En 2016, le site ainsi terminé intègrera en effet la Liste du patrimoine mondial de l’UNESCO, permettant du même coup à son créateur d’être reconnu de par le monde. Un juste retour des choses, pour celui qui, 60 ans plus tôt, avait imaginé une architecture urbaine internationale, fondée d’inspirations pluriculturelles, et brisant les codes d’un style propre à chaque pays ou région. 

Aujourd’hui, l’Unité d’Habitation, comme le stade, sont toujours animés par les Appelous. La Maison de la Culture est ouverte pour les visites, mais continue d’accueillir les habitants de Firminy et métropolitains, grâce à sa programmation culturelle annuelle. 

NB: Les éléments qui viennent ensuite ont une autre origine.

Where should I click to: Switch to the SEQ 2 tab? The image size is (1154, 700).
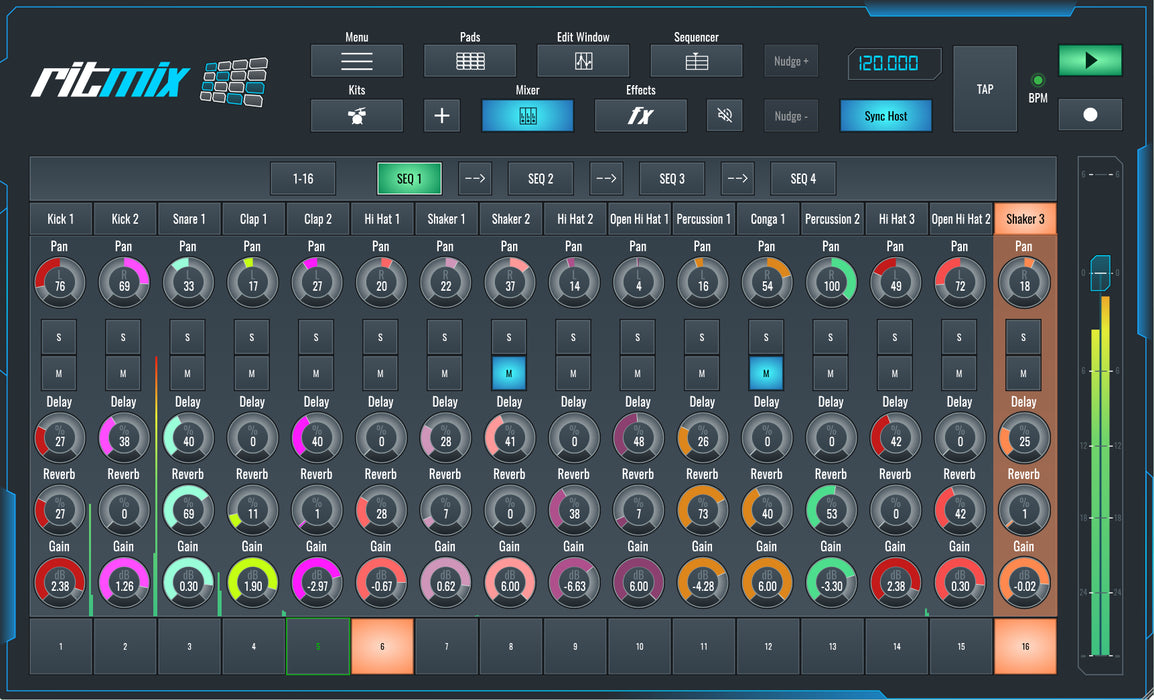540,179
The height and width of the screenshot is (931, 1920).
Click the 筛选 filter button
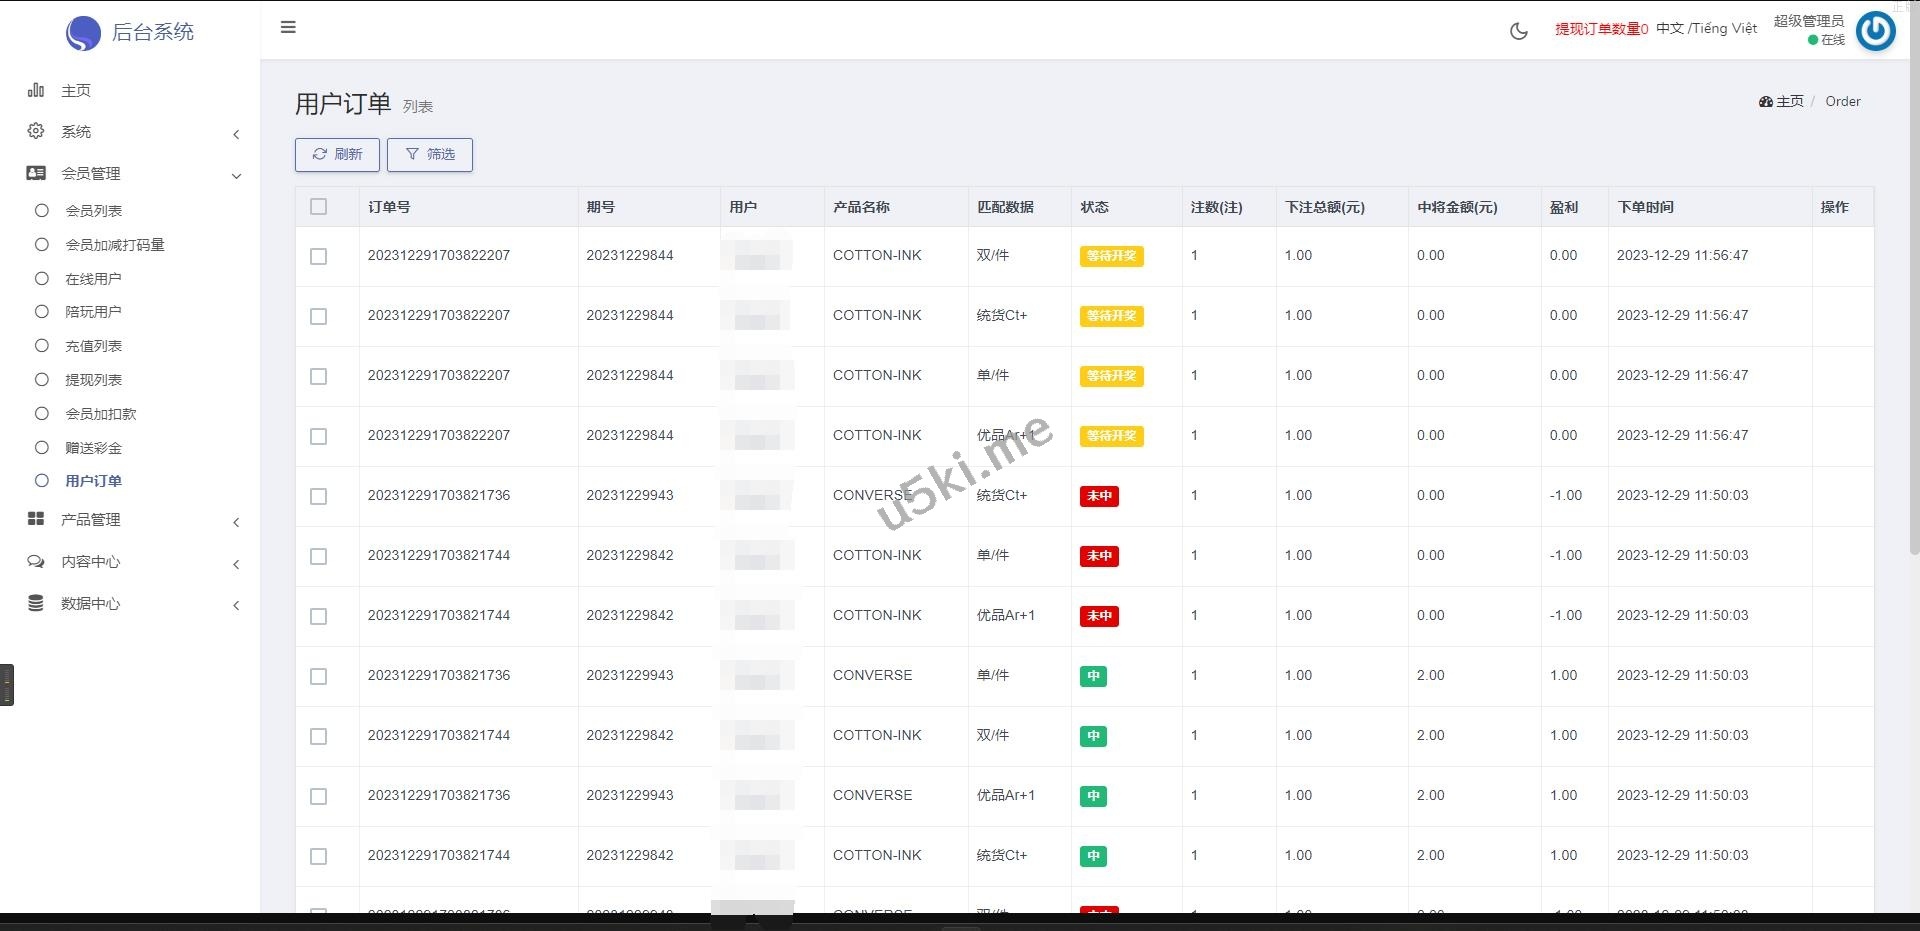430,154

Culturelle avant d’être cultuelle, l’église accueille quant à elle des expositions temporaires dans sa partie inférieure. Actuellement, Ça bouge en ville ! Sport et architecture pour demain questionne la pratique et l’adaptation du sport en ville, comme un clin d’œil aux J.O 2024 qui s’annoncent. Du mouvement, toujours du mouvement, encore du mouvement… 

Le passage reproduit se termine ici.